**TASKS TO CARRY OUT:**
[1] In the report on electricity bills below, how much did the company recover for March, and out of what total owed by customers?
[2] Using the report on electricity bills below, explain in one to three sentences why the company had not yet computed the final payment figures and customer debt for April.
[3] Please carry on the report on electricity bills below, picking up after its last sentence.

>> begin SOURCE

Its Chief Executive Officer, Mr Oladele Amoda, disclosed this during a stakeholders’ consultative forum with Lekki customers in Lagos yesterday to rub minds on how to address payment of electricity bills.
Our source reports that the forum is tagged “prompt payment of electricity bills to enhance effective power supply’’.
Amoda, who was represented by the company’s Chief Operating Officer, Mr Sam Nwaire, said that the company recovered N4.8 billion payment out of N6.1 billion owed by customers for March.
He said that the company was still battling to recover over N.13 billion debt being owed by customers for the month, adding that such huge debts had affected the company’s major projects.
According to him, energy supply to the company from the national grid has increased from 150 megawatts to 300 megawatts in the month.
“This has boosted effective power distributions to customers but yet majority of the customers refused payment.
“In spite of the quantum of supply distributed to customers in the Month of March, large numbers of customers were yet to turn out for payment.
“We have equally recorded over N6.5 billion energy consumed by customers for the month of April but we are yet to compute the final payment chats and outstanding customers debt profile since the month is still running,’’ he said.
Amoda said that the 20 per cent compensation promised to offer anyone who reported energy theft by unscrupulous elements was yielding good result.

>> end SOURCE
>> begin DATASET EXTRACT

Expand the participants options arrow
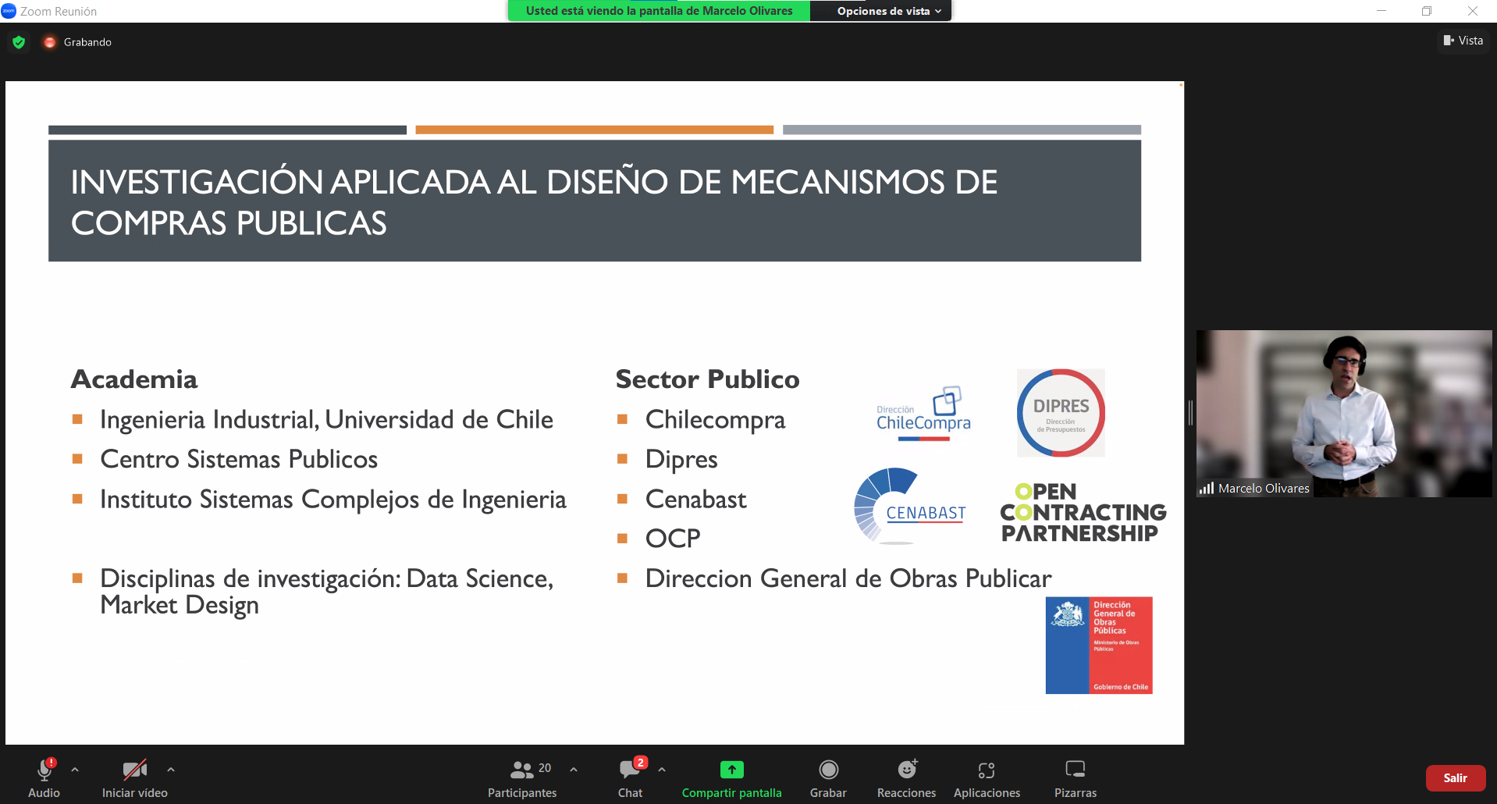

>> end DATASET EXTRACT

**TASK RESULTS:**
[1] N4.8 billion out of N6.1 billion.

[2] April was still running when the statement was made. The company had recorded over N6.5 billion in energy consumed for the month, but it could not yet compute the final payment figures or the outstanding customer debt.

[3]
He said that the company recorded high rate of customers who came to report those engaging in such act.
According to him, we have received over 10 people who came to report those who are by-passing meters.
“A task force has been set up to inspect houses of consumers and impose a penalty of N1m on anyone caught in energy theft.
“The company would henceforth commence effective prosecution of energy theft suspects and also publish their names in the national dailies.
“We appeal to our customers to avoid engaging in by-passing the meters because it’s criminal and punishable under Electricity Regulation Code of Conduct Act,’’ he said.
On metering, Amoda said that the company had commenced deployment of the first phase of over 600 free pre-paid meters to all Eko disco’s district area.
He said that the company would ensure that over 140,000 free pre-paid meters are installed in every district areas before the end of the year while appealing to residents to ensure prompt payment of their bills.
The Eko disco boss said that about seven suspected vandals were arrested in various locations of its operations and were facing prosecution.
He said that one of them was caught at Thomas Street in Surulere area of Lagos when he was caught in the act by a security guard in the area.
The EKEDCP helmsman said that the suspect was caught trying to cart away 4core/70mm cable at Eko Club sub-station.
He urged communities to be vigilant and guard against activities of vandals in their area, adding that the company would work hand in hand with the police to ensure that the suspects and others would be duly prosecuted in the court.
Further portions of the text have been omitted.